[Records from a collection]

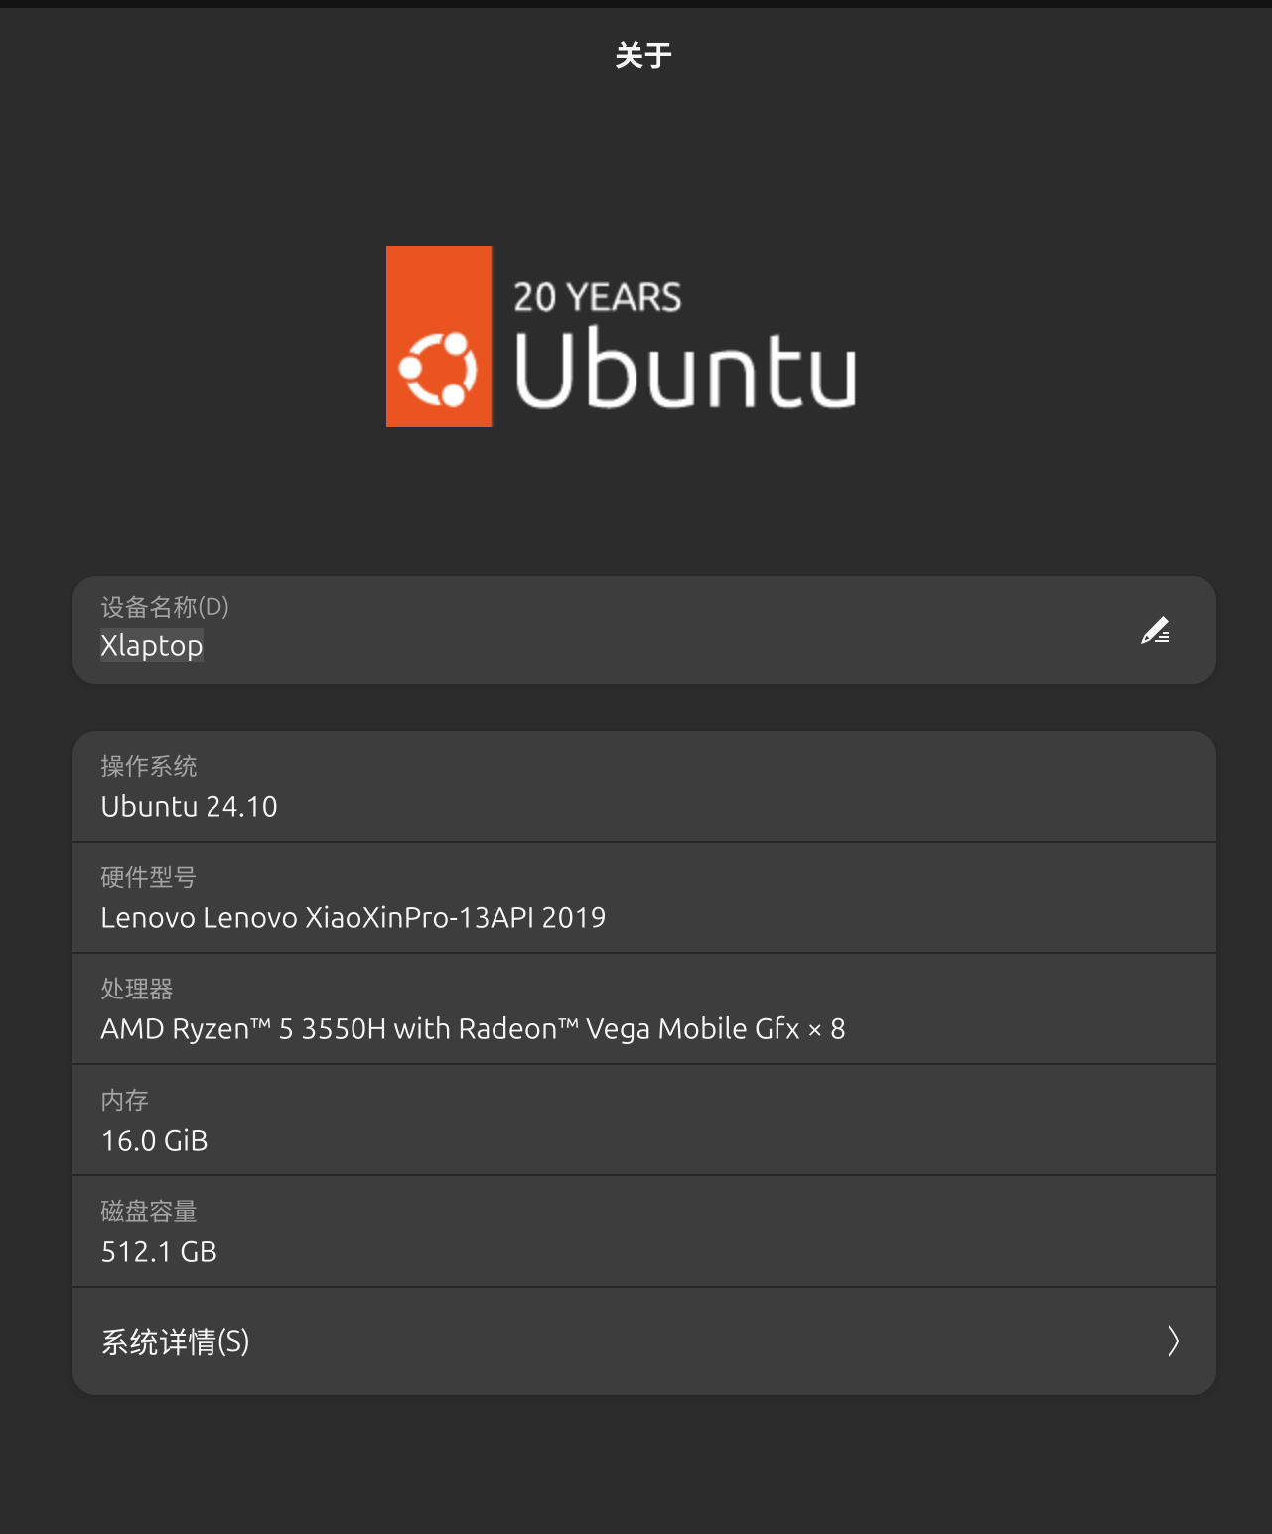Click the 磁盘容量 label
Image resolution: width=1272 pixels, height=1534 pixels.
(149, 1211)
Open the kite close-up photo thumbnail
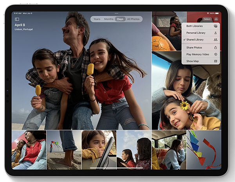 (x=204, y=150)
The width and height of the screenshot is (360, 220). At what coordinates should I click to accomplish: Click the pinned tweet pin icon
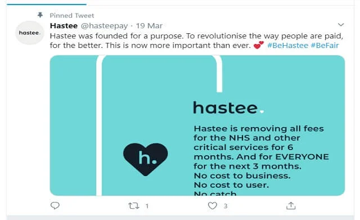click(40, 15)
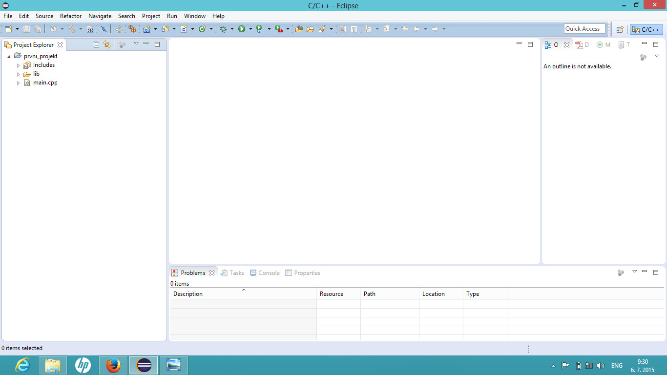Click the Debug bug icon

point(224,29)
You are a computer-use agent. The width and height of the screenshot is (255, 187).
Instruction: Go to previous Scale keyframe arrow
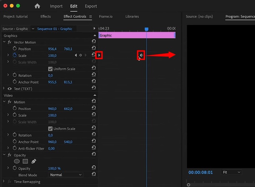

* [PROBLEM DETAILS]
Take the line containing "You are a computer-use" and every line after it up to the end of the data, and write them out exactly, without the pictures.

* [RESULT]
You are a computer-use agent. The width and height of the screenshot is (255, 187).
Instruction: Go to previous Scale keyframe arrow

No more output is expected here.